_Requirement_
Take from the listing each line that has the string "dimensions".

_Material for this exercise_
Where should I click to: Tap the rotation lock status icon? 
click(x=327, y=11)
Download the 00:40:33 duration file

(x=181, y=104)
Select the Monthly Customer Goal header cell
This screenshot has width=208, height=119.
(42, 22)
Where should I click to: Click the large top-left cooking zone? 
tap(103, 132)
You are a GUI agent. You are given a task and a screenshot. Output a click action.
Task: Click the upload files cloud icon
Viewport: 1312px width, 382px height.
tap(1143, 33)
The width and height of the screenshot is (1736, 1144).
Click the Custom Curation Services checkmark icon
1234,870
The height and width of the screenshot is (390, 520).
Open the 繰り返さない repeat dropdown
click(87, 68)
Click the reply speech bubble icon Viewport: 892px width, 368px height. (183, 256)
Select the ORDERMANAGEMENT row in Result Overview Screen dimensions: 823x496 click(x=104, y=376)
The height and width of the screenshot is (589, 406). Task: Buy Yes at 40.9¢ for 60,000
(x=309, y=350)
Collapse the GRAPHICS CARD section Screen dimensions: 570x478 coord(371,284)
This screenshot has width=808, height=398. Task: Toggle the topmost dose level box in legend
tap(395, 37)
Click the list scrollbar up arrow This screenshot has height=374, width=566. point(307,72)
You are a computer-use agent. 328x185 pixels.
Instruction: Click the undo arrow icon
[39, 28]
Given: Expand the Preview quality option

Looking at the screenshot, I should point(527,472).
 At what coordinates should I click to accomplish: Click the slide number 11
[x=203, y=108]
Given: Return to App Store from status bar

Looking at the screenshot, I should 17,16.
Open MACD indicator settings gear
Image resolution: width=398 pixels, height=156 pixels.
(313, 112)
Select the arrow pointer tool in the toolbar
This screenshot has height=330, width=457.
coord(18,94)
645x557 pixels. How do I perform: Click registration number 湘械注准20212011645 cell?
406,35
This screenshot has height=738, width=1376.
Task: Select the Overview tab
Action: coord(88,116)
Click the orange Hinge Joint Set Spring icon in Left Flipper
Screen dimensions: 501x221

_Written solution_
Select the ORDERMANAGEMENT row in Result Overview Screen dimensions: 823x496 click(x=104, y=376)
Collapse the GRAPHICS CARD section Screen dimensions: 570x478 coord(371,284)
Screen dimensions: 501x221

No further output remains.